Primary care clinicians, pediatricians, and internists play a key role in early recognition, initial diagnosis, and initiation of first-line topical therapy. These clinicians are also responsible for identifying treatment failure or warning signs of complications and ensuring timely referral to otolaryngology. Otolaryngologists provide definitive diagnosis and ongoing treatment, including aural toilet, advanced medical therapy, and surgical procedures such as tympanoplasty or tympanomastoidectomy when indicated. Otolaryngologists are central to decision-making in refractory or complicated disease and ensuring informed consent for surgical options.

Advanced practice clinicians and nurses support ongoing monitoring, patient education, and reinforcement of adherence to therapy and ear-care practices, including proper administration of otic drops and strict water precautions. Pharmacists contribute to medication safety by ensuring the appropriate selection of nonototoxic agents, counseling on proper administration, and reinforcing adherence, particularly when differentiating fluoroquinolones from potentially ototoxic aminoglycosides.
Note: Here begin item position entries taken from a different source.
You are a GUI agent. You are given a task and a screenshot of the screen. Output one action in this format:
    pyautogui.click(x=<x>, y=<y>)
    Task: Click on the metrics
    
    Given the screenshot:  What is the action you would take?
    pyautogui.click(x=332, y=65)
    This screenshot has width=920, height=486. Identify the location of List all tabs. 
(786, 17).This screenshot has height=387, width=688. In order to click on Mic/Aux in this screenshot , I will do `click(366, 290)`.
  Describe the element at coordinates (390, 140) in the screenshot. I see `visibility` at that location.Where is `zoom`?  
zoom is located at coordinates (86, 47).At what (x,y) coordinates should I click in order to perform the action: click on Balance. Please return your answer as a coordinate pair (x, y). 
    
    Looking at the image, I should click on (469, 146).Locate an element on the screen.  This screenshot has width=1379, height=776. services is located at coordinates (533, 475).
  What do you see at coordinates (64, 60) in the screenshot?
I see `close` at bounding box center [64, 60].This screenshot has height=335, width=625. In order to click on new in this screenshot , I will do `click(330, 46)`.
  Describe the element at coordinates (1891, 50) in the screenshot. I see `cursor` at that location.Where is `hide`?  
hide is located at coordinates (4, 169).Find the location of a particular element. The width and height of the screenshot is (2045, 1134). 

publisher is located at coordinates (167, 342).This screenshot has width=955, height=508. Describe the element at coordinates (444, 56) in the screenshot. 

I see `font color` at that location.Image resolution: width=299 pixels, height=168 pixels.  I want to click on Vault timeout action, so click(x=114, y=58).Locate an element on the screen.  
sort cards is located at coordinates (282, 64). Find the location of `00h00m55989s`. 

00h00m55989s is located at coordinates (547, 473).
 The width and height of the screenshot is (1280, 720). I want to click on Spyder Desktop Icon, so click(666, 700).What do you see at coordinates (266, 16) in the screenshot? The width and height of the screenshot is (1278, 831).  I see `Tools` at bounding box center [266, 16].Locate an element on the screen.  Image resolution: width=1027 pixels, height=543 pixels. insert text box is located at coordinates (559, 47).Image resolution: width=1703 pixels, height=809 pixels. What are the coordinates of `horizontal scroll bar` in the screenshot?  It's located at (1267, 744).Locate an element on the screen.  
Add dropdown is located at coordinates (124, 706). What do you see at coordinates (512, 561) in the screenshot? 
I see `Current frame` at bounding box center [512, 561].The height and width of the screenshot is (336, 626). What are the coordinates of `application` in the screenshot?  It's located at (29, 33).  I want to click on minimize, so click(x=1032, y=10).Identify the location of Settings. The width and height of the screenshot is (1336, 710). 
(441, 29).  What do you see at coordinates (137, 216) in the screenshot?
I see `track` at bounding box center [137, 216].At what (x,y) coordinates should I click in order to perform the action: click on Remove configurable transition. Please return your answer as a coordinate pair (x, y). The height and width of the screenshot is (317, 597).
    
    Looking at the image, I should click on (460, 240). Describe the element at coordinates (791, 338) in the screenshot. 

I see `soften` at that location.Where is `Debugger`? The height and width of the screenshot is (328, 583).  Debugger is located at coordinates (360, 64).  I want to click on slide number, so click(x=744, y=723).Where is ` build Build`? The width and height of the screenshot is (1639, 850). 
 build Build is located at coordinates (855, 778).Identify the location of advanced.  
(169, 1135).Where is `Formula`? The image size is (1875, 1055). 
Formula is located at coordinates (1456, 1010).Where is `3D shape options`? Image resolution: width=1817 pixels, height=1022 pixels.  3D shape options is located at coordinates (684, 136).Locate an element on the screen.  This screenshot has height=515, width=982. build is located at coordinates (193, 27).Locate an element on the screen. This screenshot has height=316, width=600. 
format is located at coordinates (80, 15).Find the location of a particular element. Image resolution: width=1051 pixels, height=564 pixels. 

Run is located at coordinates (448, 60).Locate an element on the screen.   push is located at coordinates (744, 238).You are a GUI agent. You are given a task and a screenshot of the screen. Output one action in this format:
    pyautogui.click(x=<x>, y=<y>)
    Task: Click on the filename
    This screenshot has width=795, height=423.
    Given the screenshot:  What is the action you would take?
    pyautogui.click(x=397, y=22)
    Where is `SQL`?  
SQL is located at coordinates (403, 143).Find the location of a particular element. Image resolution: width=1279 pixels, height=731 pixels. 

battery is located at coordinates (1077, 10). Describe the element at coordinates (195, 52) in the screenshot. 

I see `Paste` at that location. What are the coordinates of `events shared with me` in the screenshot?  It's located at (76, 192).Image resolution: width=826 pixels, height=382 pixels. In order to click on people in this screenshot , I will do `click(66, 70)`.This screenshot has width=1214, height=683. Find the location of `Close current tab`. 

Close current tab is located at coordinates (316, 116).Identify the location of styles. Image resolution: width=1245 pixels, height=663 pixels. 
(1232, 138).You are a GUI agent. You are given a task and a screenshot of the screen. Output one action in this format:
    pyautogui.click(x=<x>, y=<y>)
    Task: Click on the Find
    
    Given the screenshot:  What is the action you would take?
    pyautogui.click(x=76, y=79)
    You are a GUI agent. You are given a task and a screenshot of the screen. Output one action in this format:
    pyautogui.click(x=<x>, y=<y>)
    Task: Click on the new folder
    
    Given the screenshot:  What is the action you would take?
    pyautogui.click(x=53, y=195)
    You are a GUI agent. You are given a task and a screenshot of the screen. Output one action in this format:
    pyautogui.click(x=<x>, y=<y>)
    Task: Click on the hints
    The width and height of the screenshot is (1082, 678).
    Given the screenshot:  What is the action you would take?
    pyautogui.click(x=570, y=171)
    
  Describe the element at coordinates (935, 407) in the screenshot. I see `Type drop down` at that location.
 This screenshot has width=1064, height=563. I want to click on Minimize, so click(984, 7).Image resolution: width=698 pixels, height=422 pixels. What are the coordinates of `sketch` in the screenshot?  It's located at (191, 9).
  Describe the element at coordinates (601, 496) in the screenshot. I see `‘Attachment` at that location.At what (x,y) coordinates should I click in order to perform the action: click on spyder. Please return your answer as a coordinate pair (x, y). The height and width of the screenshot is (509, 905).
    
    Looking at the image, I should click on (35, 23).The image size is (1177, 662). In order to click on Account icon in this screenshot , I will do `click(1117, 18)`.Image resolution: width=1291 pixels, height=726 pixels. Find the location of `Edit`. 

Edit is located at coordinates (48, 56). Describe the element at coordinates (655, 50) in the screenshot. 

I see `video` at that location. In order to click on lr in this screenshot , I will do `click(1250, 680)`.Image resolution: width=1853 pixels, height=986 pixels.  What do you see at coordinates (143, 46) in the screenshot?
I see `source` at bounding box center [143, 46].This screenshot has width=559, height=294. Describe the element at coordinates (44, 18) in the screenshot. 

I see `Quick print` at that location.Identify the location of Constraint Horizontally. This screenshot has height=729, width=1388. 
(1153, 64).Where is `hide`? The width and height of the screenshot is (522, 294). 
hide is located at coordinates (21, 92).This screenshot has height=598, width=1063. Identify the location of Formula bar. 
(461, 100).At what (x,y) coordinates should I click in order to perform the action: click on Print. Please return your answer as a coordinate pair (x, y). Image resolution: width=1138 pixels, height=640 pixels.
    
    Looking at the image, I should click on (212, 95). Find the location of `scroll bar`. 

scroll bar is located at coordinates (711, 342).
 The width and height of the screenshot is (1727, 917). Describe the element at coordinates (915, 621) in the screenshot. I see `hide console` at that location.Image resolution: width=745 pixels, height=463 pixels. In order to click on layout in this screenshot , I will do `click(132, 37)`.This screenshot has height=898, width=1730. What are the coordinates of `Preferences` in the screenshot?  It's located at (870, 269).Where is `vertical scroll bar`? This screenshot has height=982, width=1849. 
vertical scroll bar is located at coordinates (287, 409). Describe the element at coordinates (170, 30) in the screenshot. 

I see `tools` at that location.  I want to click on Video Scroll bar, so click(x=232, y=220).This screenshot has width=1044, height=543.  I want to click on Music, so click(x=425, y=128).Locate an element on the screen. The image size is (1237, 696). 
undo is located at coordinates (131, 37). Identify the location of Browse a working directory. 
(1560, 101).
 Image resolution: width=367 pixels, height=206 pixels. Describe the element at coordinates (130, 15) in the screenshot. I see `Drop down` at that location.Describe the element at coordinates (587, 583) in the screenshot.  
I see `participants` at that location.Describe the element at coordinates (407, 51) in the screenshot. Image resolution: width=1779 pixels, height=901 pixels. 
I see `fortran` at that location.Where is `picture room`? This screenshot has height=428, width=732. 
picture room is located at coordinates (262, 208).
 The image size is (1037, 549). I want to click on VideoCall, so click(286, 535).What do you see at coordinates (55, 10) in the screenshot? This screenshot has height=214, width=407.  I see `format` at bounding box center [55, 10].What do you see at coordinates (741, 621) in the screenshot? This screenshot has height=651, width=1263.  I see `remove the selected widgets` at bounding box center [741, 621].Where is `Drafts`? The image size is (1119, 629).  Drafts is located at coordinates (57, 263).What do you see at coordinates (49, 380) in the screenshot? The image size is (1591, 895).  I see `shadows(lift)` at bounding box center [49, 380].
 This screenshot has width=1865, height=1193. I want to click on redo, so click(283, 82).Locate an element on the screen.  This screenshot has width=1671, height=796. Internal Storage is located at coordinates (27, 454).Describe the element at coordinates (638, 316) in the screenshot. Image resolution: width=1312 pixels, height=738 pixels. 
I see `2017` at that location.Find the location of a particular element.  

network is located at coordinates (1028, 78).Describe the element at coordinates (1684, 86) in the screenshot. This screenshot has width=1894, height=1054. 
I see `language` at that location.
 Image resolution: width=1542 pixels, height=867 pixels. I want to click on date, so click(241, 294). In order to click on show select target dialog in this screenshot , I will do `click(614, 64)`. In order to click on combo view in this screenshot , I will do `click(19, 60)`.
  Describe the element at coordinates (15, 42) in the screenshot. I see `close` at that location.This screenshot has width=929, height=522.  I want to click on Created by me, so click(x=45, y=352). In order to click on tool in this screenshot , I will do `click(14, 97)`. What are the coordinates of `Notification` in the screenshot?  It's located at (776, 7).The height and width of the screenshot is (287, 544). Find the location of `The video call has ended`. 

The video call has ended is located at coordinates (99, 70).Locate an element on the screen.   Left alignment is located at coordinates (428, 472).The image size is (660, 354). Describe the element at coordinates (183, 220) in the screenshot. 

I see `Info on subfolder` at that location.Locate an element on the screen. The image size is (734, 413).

Audiologists are essential for baseline and longitudinal hearing assessments and for guiding rehabilitation strategies, including the use of hearing aids or bone-conduction devices when necessary.

Radiologists assist in evaluating suspected complications or in surgical planning by interpreting high-resolution CT and MRI, while infectious disease specialists are involved in refractory, atypical, or systemic infections, including tuberculosis and patients with immunocompromised conditions. Neurologists or neurosurgeons may play a vital role in treatment when intracranial complications are suspected or confirmed, such as brain abscess, meningitis, sigmoid sinus thrombosis, or other forms of intracranial extension. Effective coordination among these disciplines ensures timely escalation of care, accurate diagnosis, and appropriate treatment of complications.

Ethically, care must emphasize patient safety, antibiotic stewardship, and equitable access to treatment to prevent avoidable hearing loss. Shared decision-making is particularly important when discussing surgical procedures, long-term hearing outcomes, and functional impact. Overall, structured interprofessional collaboration improves diagnostic accuracy, enhances adherence, reduces complications, and supports long-term preservation of hearing and quality of life in patients with CSOM.